Crystal structure of AtuSFGH and superposition with eukaryotic SFGHs. (A) Stereo view of the monomer structure of AtuSFGH showing the conserved SFGHs sequence motifs. Motif I: Leu-Ser-Gly-Leu-Thr-Cys (black), Motif II: Pro-Asp-Thr-Ser-Pro-Arg-Gly (blue), Motif III: Gly-Xaa-Gly-Ala-Gly-Phe-Tyr-Xaa-Xaa-Ala-Thr (red), Motif IV: Ile-Xaa-Gly-His-Ser-Met-Gly-Gly-Xaa-Gly-Ala (magenta), Motif V: Asp-His-Ser-Tyr-Tyr-Phe (green), and new Motif VI: Xaa-Gly-Xaa-Xaa-Asp-Xaa-Phe (brown). Ser-Asp-His catalytic triad, the regulatory Cys and Leu/Met from the oxyanion hole are shown as ball-and-stick representations. The oxyanion hole is indicated with a black star. (B) The AtuSFGH dimer structure. The β-sheet is colored red and α-helixes are colored blue. The proposed active site residues are shown as ball-and-stick representations.

Figure 2

Sequence and structural homology of AtuSFGH. The sequence of AtuSFGH was aligned with five S-formylglutathion hydrolases (SFGHs). The sequences are from E. coli (FrmB (P51025) and YeiG (P33018)), A. thaliana (Q8LAS8), Sinorhizobium medical (A6U894), human esterase D (P10768), and S. cerevisiae ScSFGH (YJG8) (P40363). The multiple sequence alignment was guided by a structural alignment of AtuSFGH and ScSFGH (PDB code 1PV1) using SEQUOIA. Highly conserved residues are highlighted in red.
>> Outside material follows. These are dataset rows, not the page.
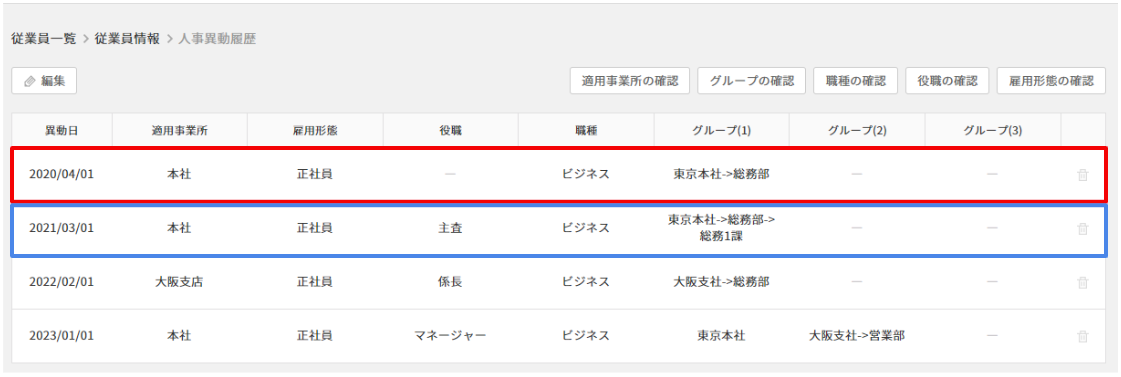This screenshot has width=1121, height=377.
Task: Go to 従業員一覧 in the breadcrumb
Action: click(44, 39)
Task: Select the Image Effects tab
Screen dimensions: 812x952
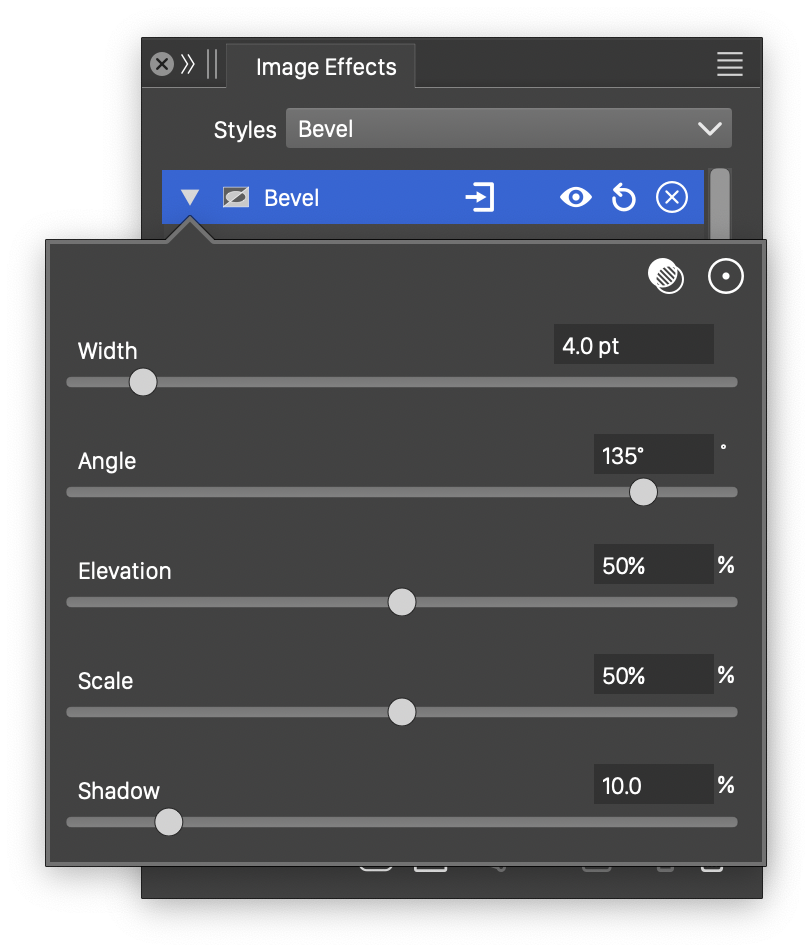Action: click(326, 67)
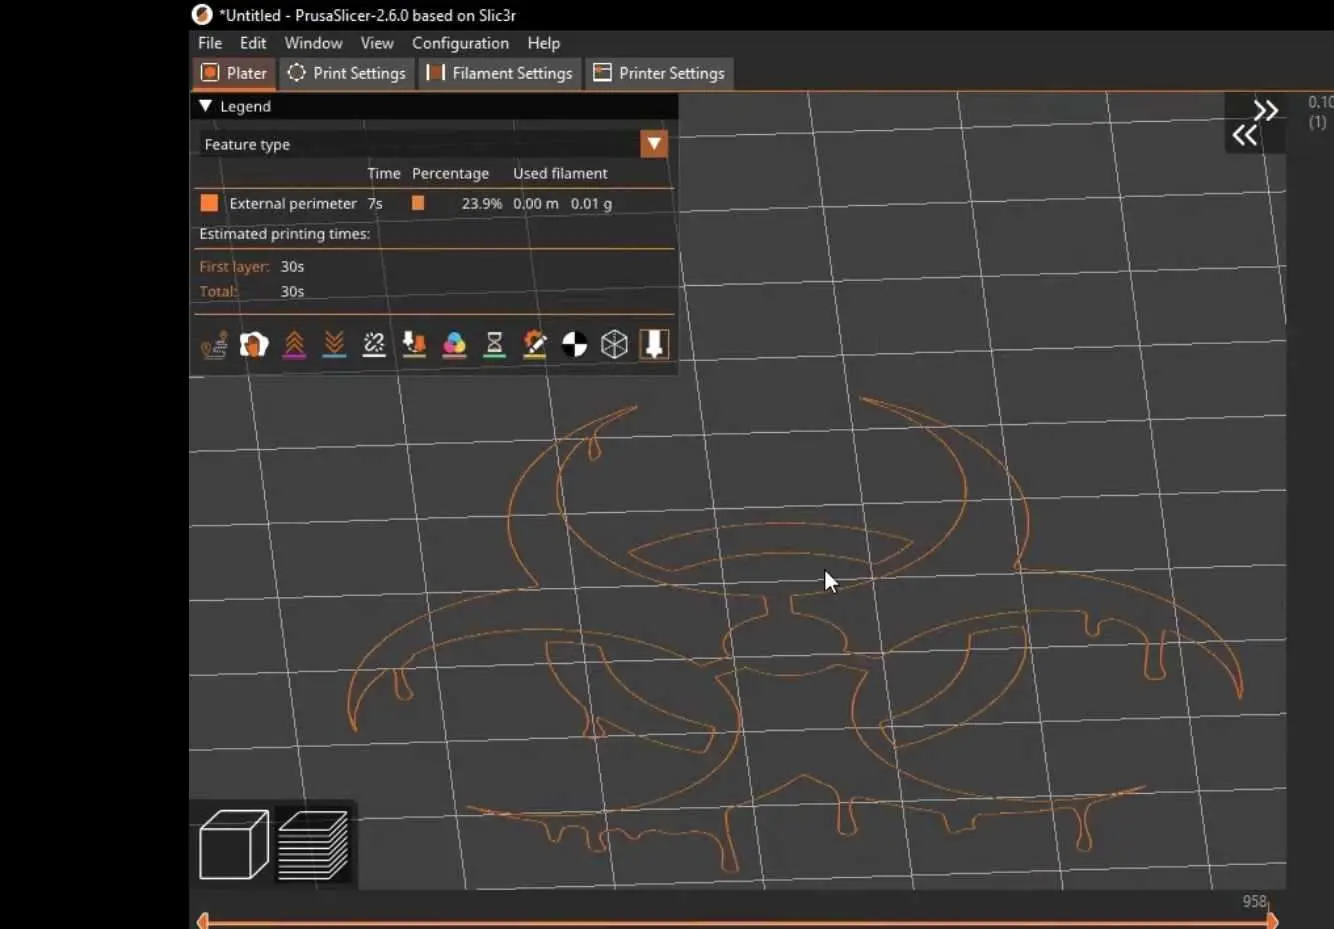Open the Feature type dropdown
The height and width of the screenshot is (929, 1334).
[654, 144]
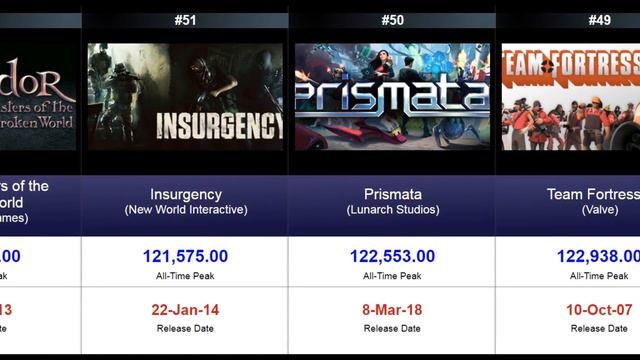The height and width of the screenshot is (360, 640).
Task: Click the Prismata title text
Action: click(393, 194)
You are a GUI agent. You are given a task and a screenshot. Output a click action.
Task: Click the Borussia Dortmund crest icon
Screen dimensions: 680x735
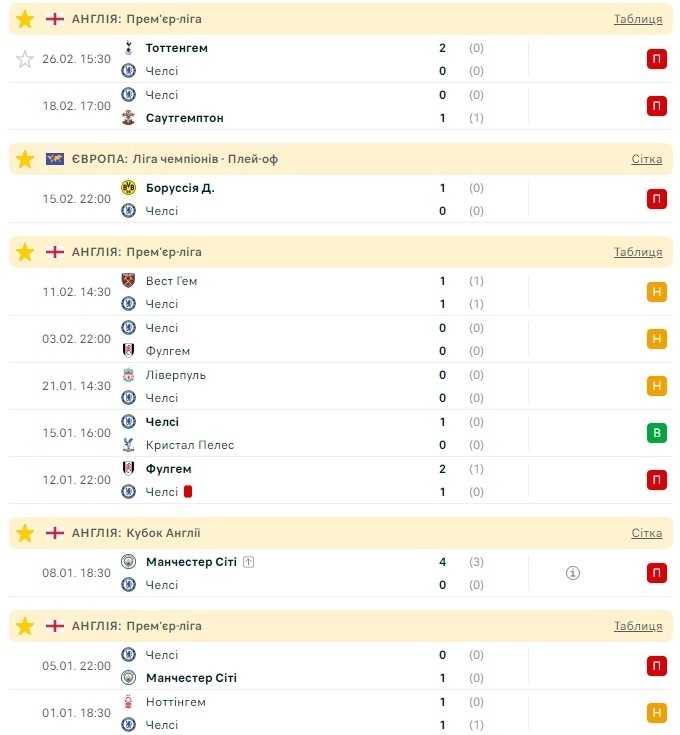pyautogui.click(x=128, y=188)
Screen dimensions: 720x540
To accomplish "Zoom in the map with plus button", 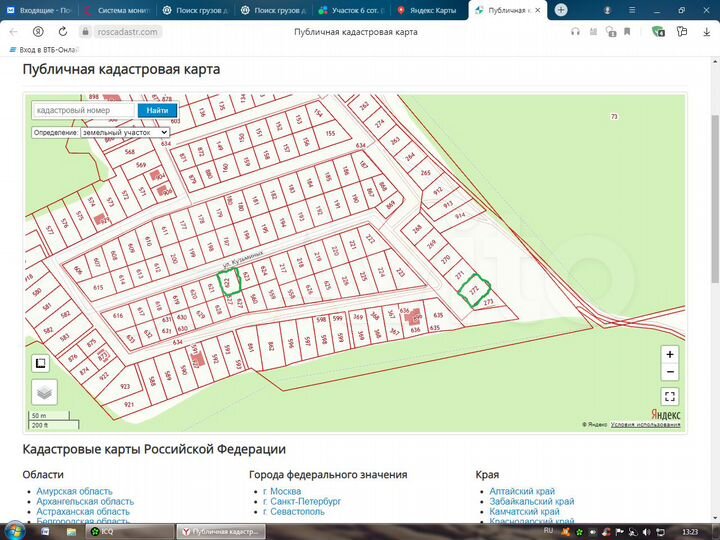I will point(670,354).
The conserved cysteine residue and the residues contributing to the catalytic triad are marked with an asterisk below the alignment. The oxyanion hole residues are denoted with triangles. Proposed residues in substrate and product binding are marked with open circles. The secondary structure elements refer to the structure of AtuSFGH (above) and ScSFGH (below) the sequence alignment. The consensus sequence motifs are denoted with dotted lines below the alignment and have the same color as in Figure 1(A). The figure was prepared with ESPript.